Defense attorney Ravi Batra said the plaintiffs, who include the Memorial Baptist Church on 16th Street, are simply using litigation “as a stick−up gun.” He said his clients, Armory Heights principals, Jack and Lorenzo LoCicero, have been the subject of phony complaints to the Department of Buildings, (DOB), an agency he said that has been unduly harsh on his clients, who performed a “black tie” construction job, meaning it was done to limit damage to adjacent properties.

Batra said property owners now suing prevented contractors from backfilling, or replacing lost soil, to the site, and are themselves responsible for any damage subsequently incurred.

Video of contractors filling in sink holes that formed after drilling the 60' deep foundation pilings.




“All the property owners have a claim for is bags of dirt. They are the ones who left it exposed. If they have new damage, they will have to eat it, because they could have prevented it,” Batra said.
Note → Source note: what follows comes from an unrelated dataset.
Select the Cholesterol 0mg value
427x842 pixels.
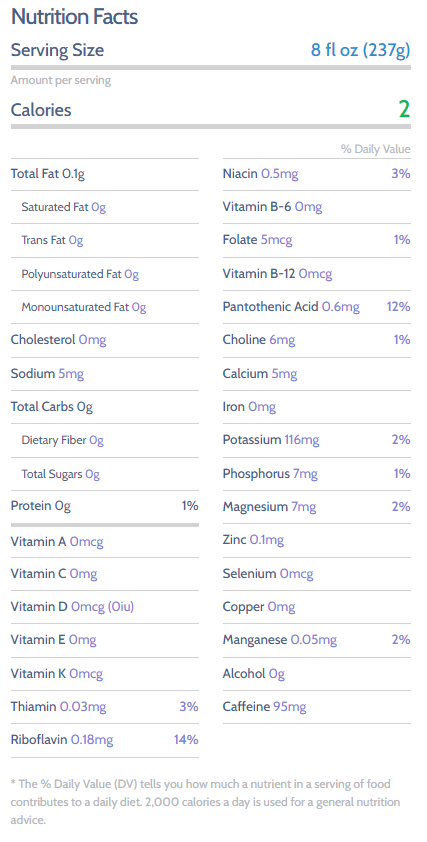[x=92, y=340]
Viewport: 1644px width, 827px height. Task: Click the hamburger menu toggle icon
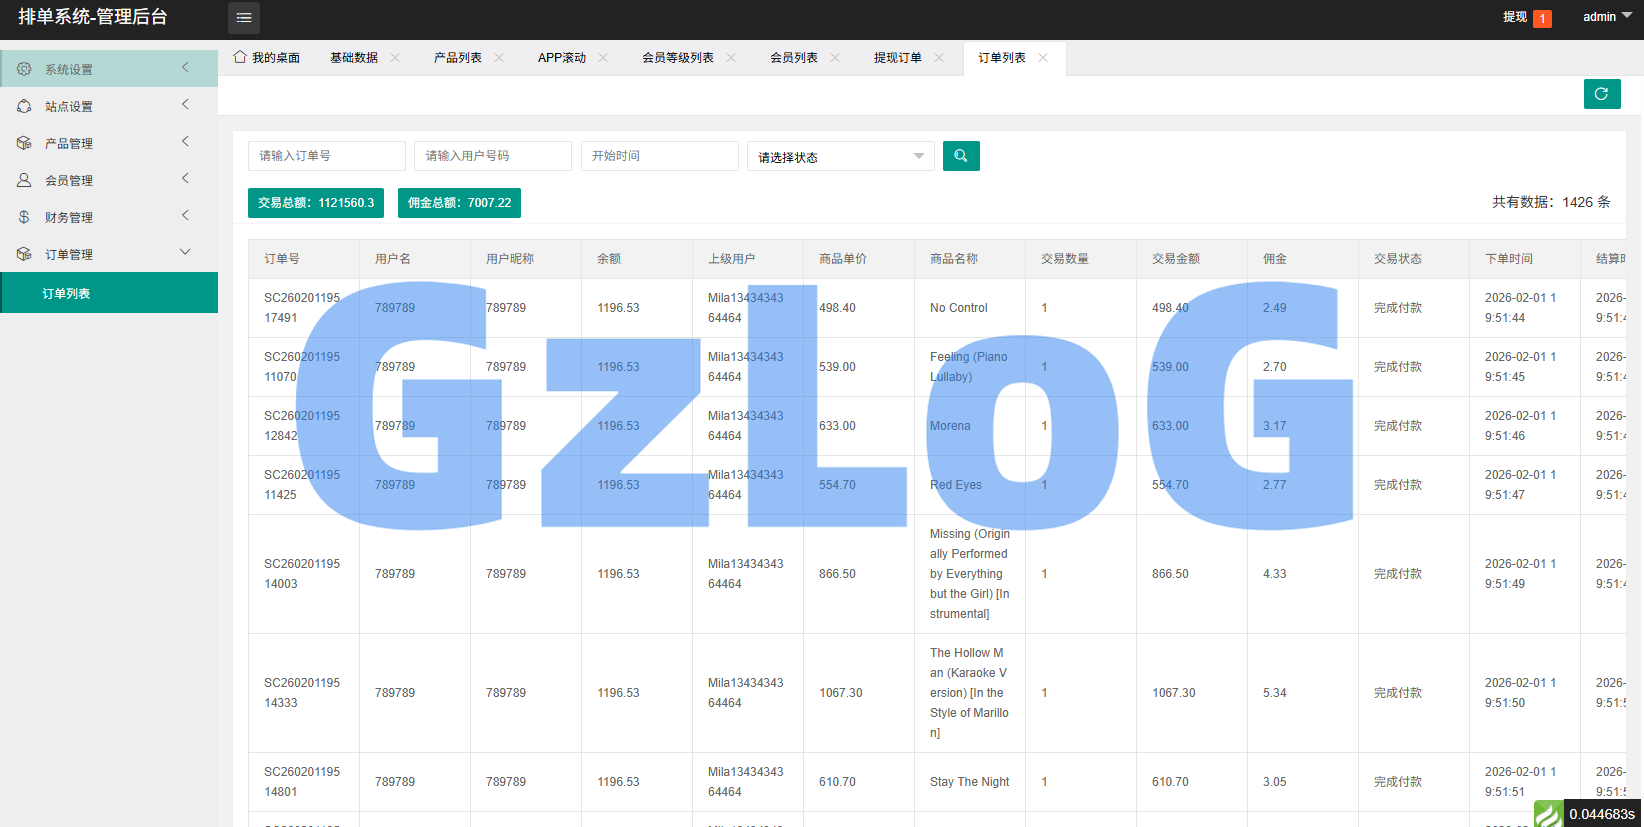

Hiller was also not pleased with the DOB — the agency charged with monitoring construction sites. He accused the agency of being “asleep at the switch.” Particularly galling, Hiller claimed, is that the developer is uninsured, but DOB let the project proceed nonetheless. “How they could let this project go with no insurance is unexplainable,” he said. Batra has rejected Hiller’s insurance claim.

1 comment:

  1. I have read your blog for a few years as you have documented this debacle. I have so much sympathy as your damages seem even worse than the ones inflicted upon us by our local developer. But I would like to thank you for this blog which at least validated that we were not alone in what seemed like a fight with developer but the DOB as well. Also thanks for the wise example of maintaining constant vigilance. I have my fingers crossed that you do reach a settlement that you can live with and become free to enjoy your property despite the monstrosity next door.